Given request: Pull out every row below that contains the word "width", and copy each one in full.
________________________________________
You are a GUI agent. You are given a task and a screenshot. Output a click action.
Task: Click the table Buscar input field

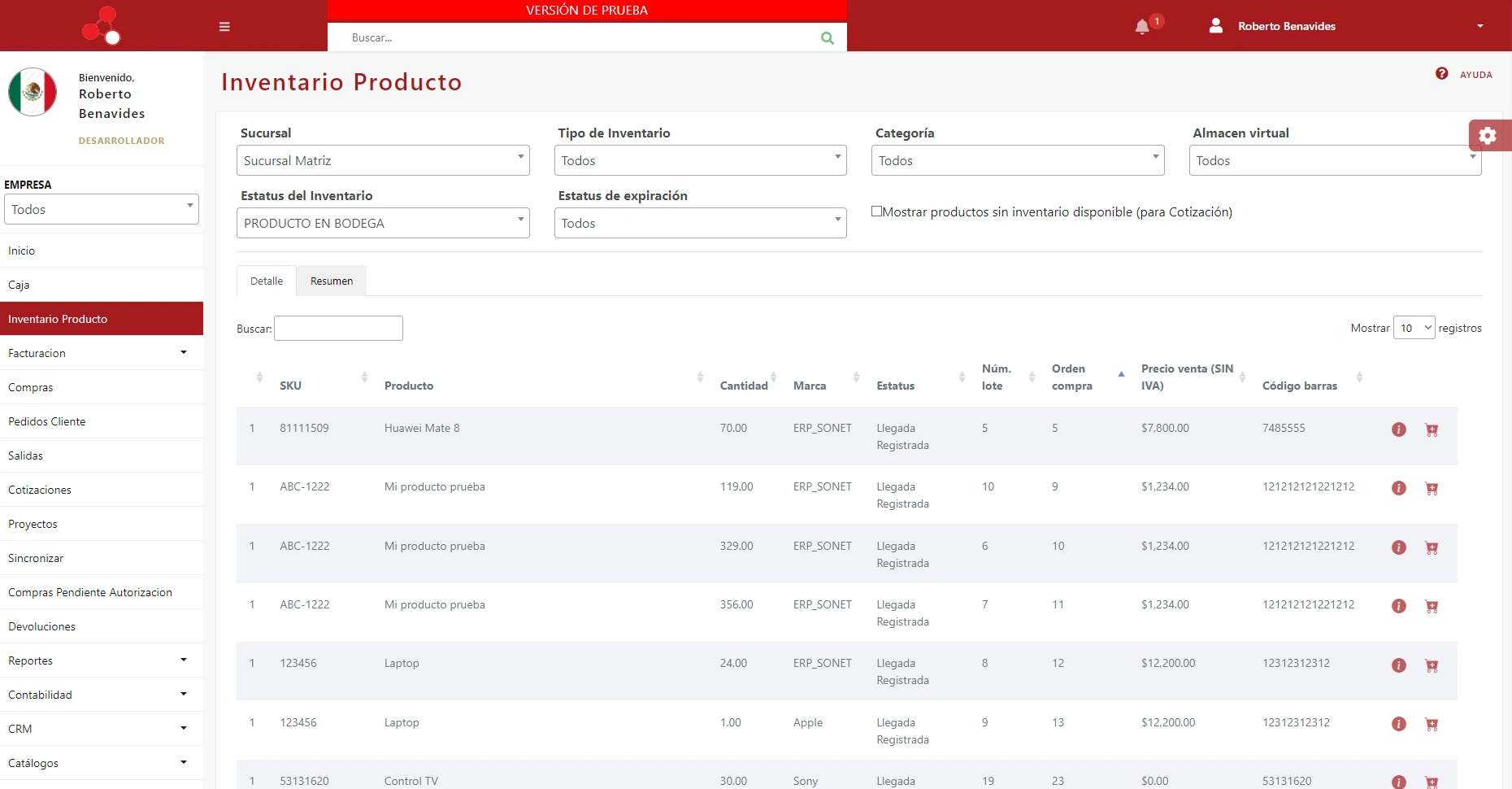338,328

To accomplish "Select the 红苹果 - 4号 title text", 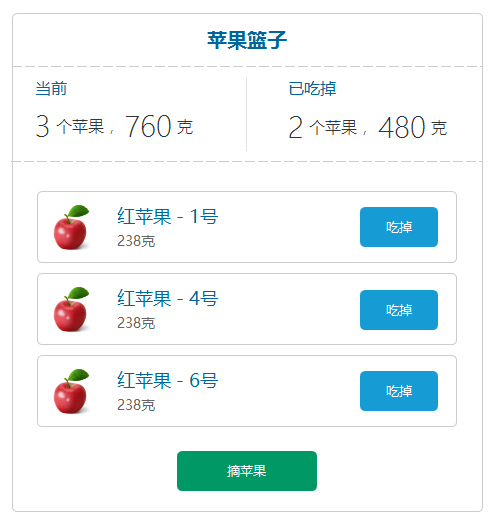I will (167, 298).
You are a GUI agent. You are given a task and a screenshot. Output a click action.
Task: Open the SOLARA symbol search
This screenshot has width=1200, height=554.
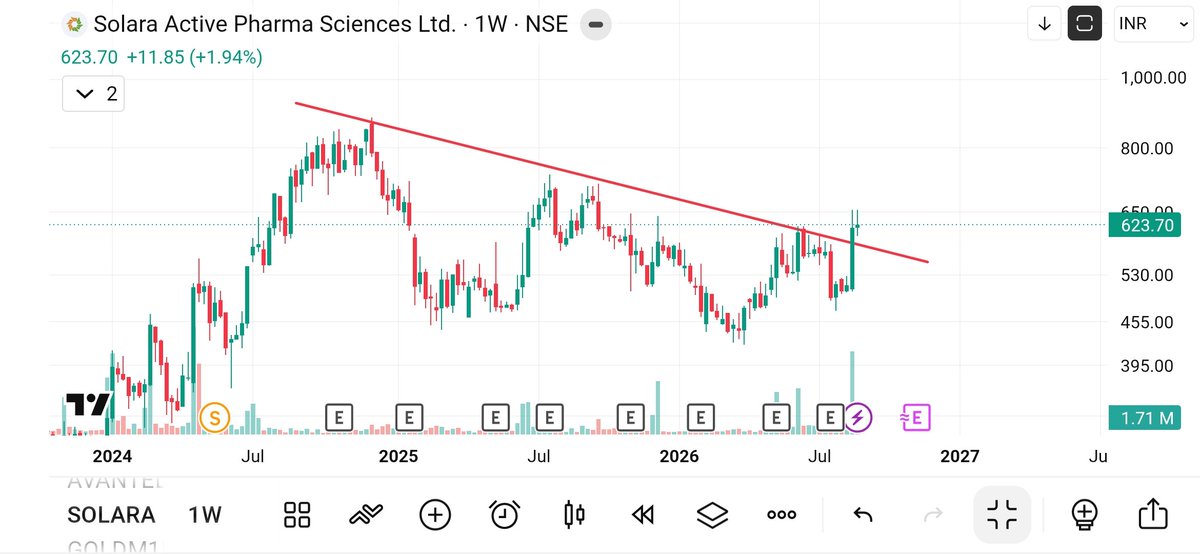tap(111, 515)
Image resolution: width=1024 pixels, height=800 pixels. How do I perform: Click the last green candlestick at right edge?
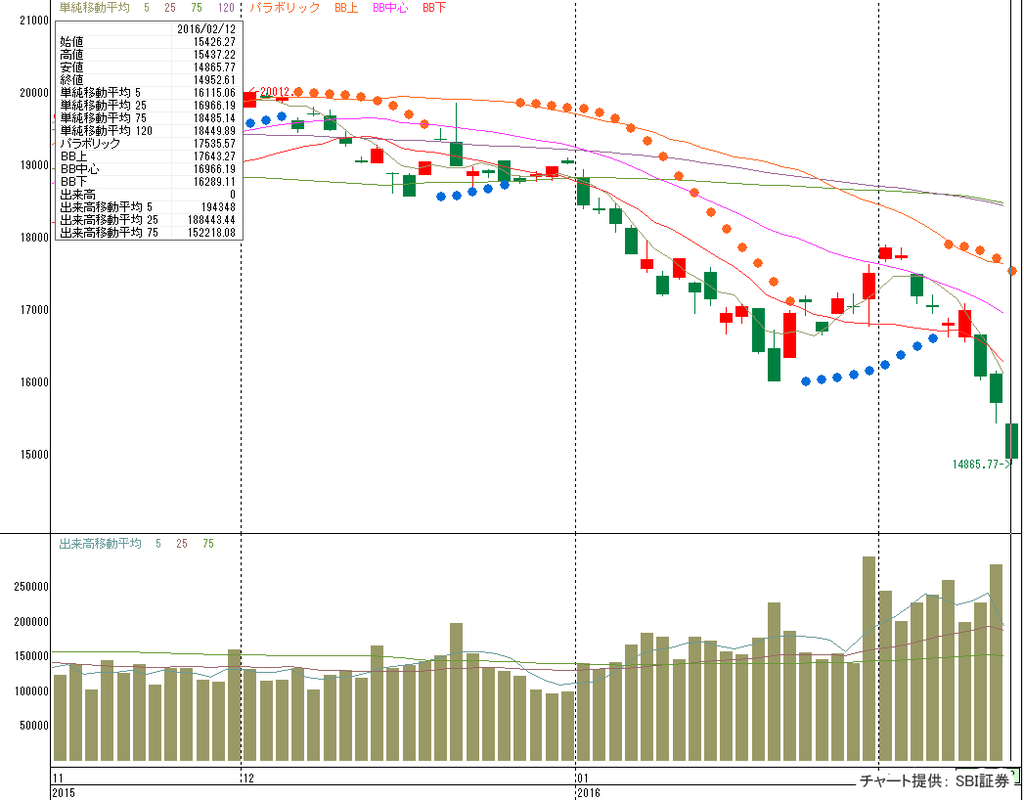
________________________________________
Solution:
This screenshot has width=1200, height=554.
Image resolution: width=1024 pixels, height=800 pixels. How do I perform: Click the last green candlestick at right edge?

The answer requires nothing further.